WASHINGTON — Under intense bipartisan pressure to answer mounting consumer complaints about the botched health care rollout, White House officials are struggling to make good on President Obama’s promise that Americans can keep their insurance coverage without undermining the new health law or adding unaffordable costs.
After the president’s apology last week for wrongly assuring Americans that they could retain their health plan if they wanted, senior White House aides said the president wanted to ensure that people who were forced off older policies with less comprehensive coverage were not stuck with a higher monthly premium to replace their insurance. But administration officials declined to say how they might achieve that goal, how much it would cost, or whether it would require congressional approval.
At the same time, officials signaled the president’s strong opposition to calls from across the political spectrum — including one Tuesday from a key ally, former president Bill Clinton — to support bipartisan legislation that would allow people to keep their current insurance plans even after provisions of the Affordable Care Act go into effect next year.

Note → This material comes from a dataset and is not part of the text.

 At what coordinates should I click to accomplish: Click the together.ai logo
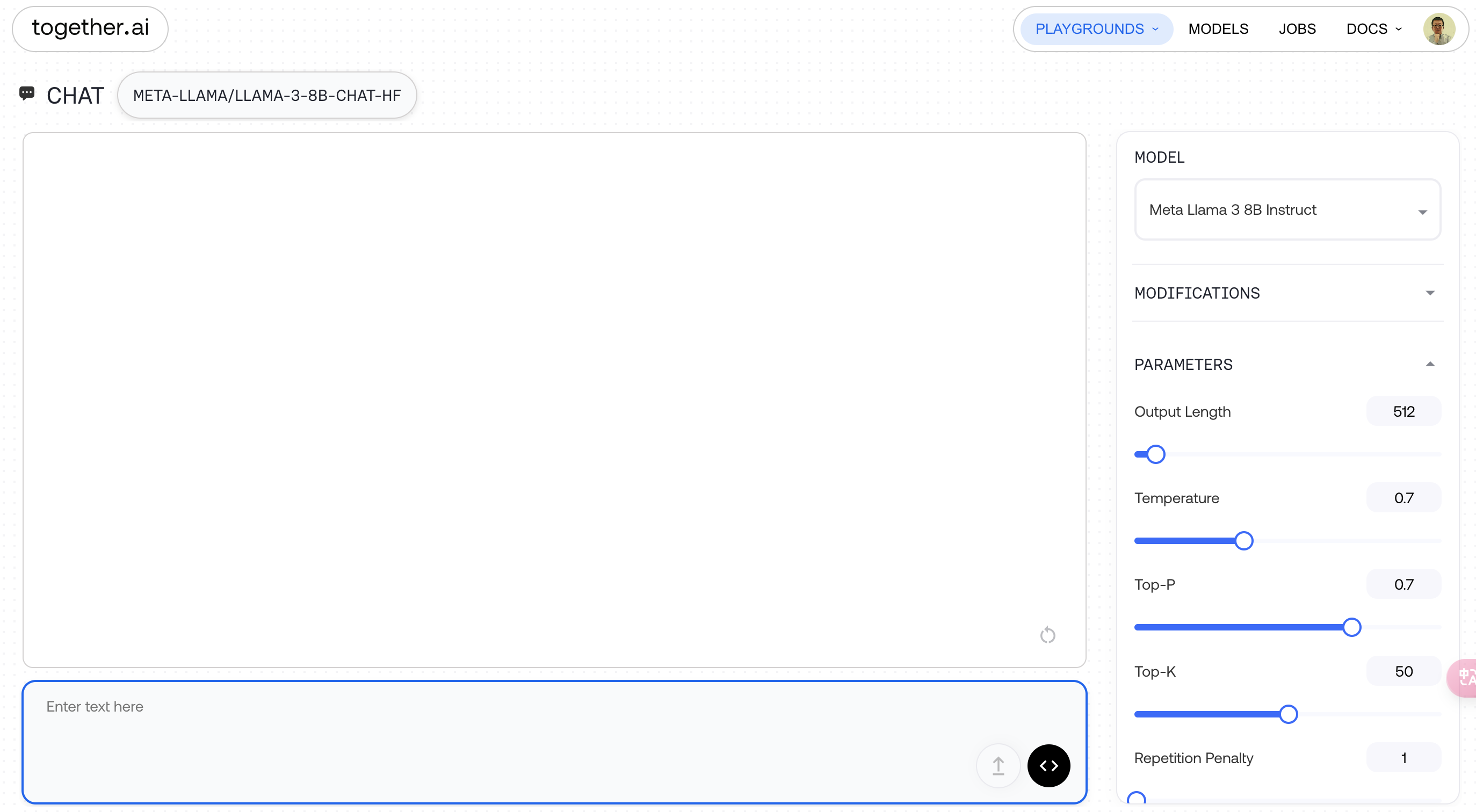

White House officials refused to discuss in detail what options Obama was considering. But they made clear that the president was skeptical of any solution that would allow insurance companies to continue selling what officials consider to be substandard policies.
“Broadly speaking, we do not see that as fixing the problem,” Jay Carney, the White House press secretary, said Tuesday.
The idea of passing legislation to allow all Americans to keep their coverage got a fresh boost Tuesday when Clinton added his voice to the debate. In an interview, Clinton joined the intensifying criticism of the health care rollout and called on Obama to accept a change in the health care law that would allow insurance companies to keep selling policies that do not meet the new standards.
“I personally believe even if it takes a change in the law, the president should honor the commitment the federal government made to those people and let them keep what they got,” Clinton said in the interview, published by Ozy, an Internet magazine.
‘The president should honor the commitment the federal government made.’
Clinton, who tried to pass a health care overhaul during his presidency, has been a powerful advocate for the Affordable Care Act, especially among the president’s key Democratic constituencies. Clinton’s wife, Hillary Rodham Clinton, is weighing a White House bid in 2016 that could be affected by the fortunes of the health care law.
The former president followed a steady stream of Democrats who have announced their support for legislation to let people keep their coverage. Senator Dianne Feinstein, Democrat of California, endorsed one such effort by Senators Mary L. Landrieu of Louisiana and Joe Manchin III of West Virginia, both Democrats.
“Since the beginning of September, I have received 30,842 calls, e-mails and letters from Californians, many of whom are very distressed by cancellations of their insurance policies and who are facing increased out-of-pocket costs,” Feinstein said. “The Landrieu bill is a common-sense fix that will protect individuals in the private insurance market from being forced to change their insurance plans.”
Landrieu said the cancellation notices “should have never gone out.”
“We said and the president said over and over that if people have insurance and they like the insurance they have, they can keep it,” Landrieu said. “That is my bill. That is the single focus of my bill. It is not to undermine the Affordable Care Act. It is to strengthen it and to keep our promise to millions of Americans.”
The White House declined to comment specifically on Landrieu’s bill, but said that another effort by Representative Fred Upton, Republican of Michigan, and the chairman of the House Energy and Commerce Committee, was especially problematic. Under Upton’s bill, an insurer that had individual policies in effect on Jan. 1 of this year could continue to “offer such coverage for sale during 2014” in the market outside an exchange.
Representative Henry A. Waxman, Democrat of California, the senior Democrat on the Energy and Commerce Committee, denounced the bill as an effort to undermine the law.